Greptile's TREX pushes AI code review past reading diffs

wpnews.pro

Greptile, founded by Daksh Gupta, Soohoon Choi, and Vaishant Kameswaran, launched TREX, an execution layer for AI code review that runs pull request code and attaches artifacts to the review instead of only commenting on the diff.

The launch, detailed in a June 15 Greptile blog post, is Greptile's clearest move yet from AI reviewer to automated validation system. Two days later, Greptile engineer Shlok Mehrotra published a technical engineering post explaining how TREX was built: the main Greptile reviewer reads the diff, identifies behavior worth testing, and spins up parallel TREX subagents that run code in sandboxed environments. Those subagents return comments backed by logs, screenshots, API traces, execution scripts, and, for UI changes, video.

That distinction matters because most AI code review tools are still structurally close to the human ritual they are replacing: read the patch, infer risk, and leave a comment. Greptile is arguing that the next bottleneck is not review speed. It is proof. As AI coding agents increase the amount of code entering repositories, the valuable reviewer is the one that can show what happened when the code ran.

_Instruction A:_
Transcribe the stretch of the TREX article from "Greptile, founded by" through "UI changes, video.".
_Instruction B:_
According to the TREX article, who published the technical engineering post explaining how TREX was built?
_Instruction C:_
Please turn the TREX article paragraph beginning "The launch, detailed in a June 15" into a short bulleted list that keeps its main facts.

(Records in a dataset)

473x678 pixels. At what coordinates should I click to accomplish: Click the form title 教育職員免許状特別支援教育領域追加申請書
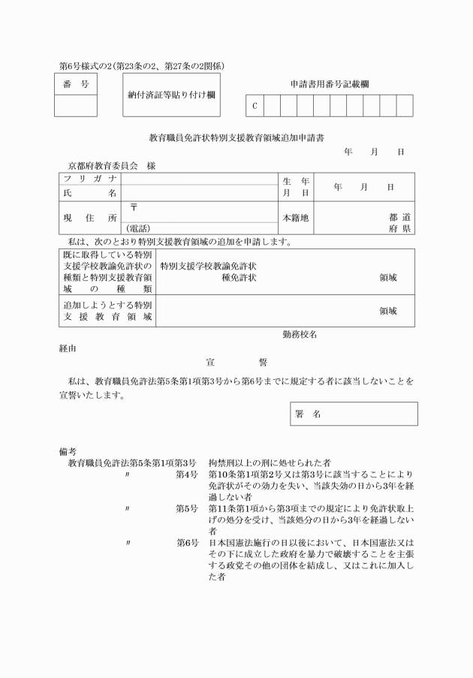point(236,138)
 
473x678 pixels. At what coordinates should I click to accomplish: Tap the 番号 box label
point(75,85)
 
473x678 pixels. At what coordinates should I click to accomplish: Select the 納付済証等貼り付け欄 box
point(171,95)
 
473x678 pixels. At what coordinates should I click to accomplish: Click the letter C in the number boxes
point(255,106)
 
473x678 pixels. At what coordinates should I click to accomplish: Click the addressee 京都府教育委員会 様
point(110,165)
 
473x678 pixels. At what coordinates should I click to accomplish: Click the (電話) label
point(139,228)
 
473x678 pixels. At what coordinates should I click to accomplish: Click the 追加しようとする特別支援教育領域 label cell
point(107,311)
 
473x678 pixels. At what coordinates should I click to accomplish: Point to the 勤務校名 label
point(299,334)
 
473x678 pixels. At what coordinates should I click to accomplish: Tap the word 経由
point(68,348)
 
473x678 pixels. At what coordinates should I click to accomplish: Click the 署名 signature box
point(353,414)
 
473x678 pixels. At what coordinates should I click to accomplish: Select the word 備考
point(68,451)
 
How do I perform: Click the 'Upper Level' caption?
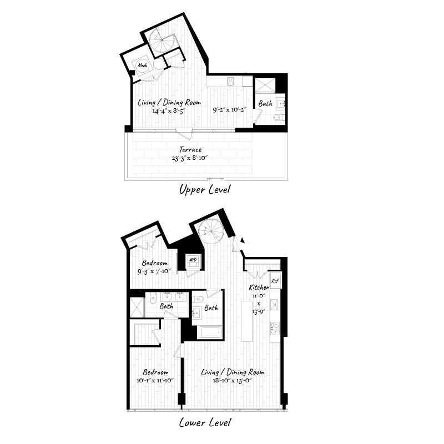pyautogui.click(x=204, y=190)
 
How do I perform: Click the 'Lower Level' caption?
pyautogui.click(x=205, y=423)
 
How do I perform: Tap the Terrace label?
pyautogui.click(x=190, y=150)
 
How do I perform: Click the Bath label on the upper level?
pyautogui.click(x=265, y=103)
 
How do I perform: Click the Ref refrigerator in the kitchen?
pyautogui.click(x=276, y=281)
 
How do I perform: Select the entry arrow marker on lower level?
pyautogui.click(x=242, y=241)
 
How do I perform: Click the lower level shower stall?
pyautogui.click(x=137, y=307)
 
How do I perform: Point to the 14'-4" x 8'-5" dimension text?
pyautogui.click(x=168, y=110)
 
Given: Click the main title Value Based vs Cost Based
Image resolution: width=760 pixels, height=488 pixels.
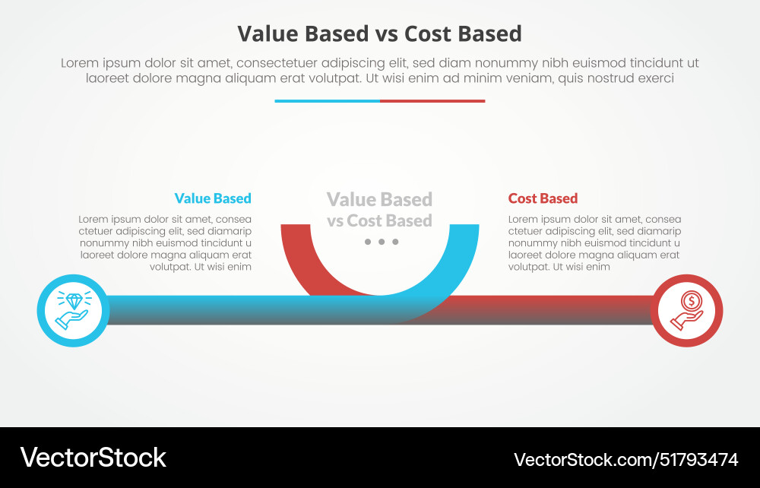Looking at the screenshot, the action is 379,34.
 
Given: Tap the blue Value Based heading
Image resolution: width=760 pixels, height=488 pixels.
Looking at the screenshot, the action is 213,198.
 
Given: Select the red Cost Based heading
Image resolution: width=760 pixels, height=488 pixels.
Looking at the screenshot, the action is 543,198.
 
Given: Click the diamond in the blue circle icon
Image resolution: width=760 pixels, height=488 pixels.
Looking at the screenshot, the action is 74,300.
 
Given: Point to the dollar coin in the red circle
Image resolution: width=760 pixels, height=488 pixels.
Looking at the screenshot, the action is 691,300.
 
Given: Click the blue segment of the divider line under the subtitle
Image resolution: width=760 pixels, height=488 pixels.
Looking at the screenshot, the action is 327,101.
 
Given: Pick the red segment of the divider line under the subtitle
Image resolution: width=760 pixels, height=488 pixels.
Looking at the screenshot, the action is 432,101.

_Exercise result A:_
Greptile, founded by Daksh Gupta, Soohoon Choi, and Vaishant Kameswaran, launched TREX, an execution layer for AI code review that runs pull request code and attaches artifacts to the review instead of only commenting on the diff.

The launch, detailed in a June 15 Greptile blog post, is Greptile's clearest move yet from AI reviewer to automated validation system. Two days later, Greptile engineer Shlok Mehrotra published a technical engineering post explaining how TREX was built: the main Greptile reviewer reads the diff, identifies behavior worth testing, and spins up parallel TREX subagents that run code in sandboxed environments. Those subagents return comments backed by logs, screenshots, API traces, execution scripts, and, for UI changes, video.

_Exercise result B:_
Greptile engineer Shlok Mehrotra.

_Exercise result C:_
- A June 15 Greptile blog post detailed the launch, Greptile's clearest move yet from AI reviewer to automated validation system.
- Two days later, Greptile engineer Shlok Mehrotra published a technical post on how TREX was built.
- The main Greptile reviewer reads the diff, identifies behavior worth testing, and spins up parallel TREX subagents that run code in sandboxed environments.
- The subagents return comments backed by logs, screenshots, API traces, execution scripts, and, for UI changes, video.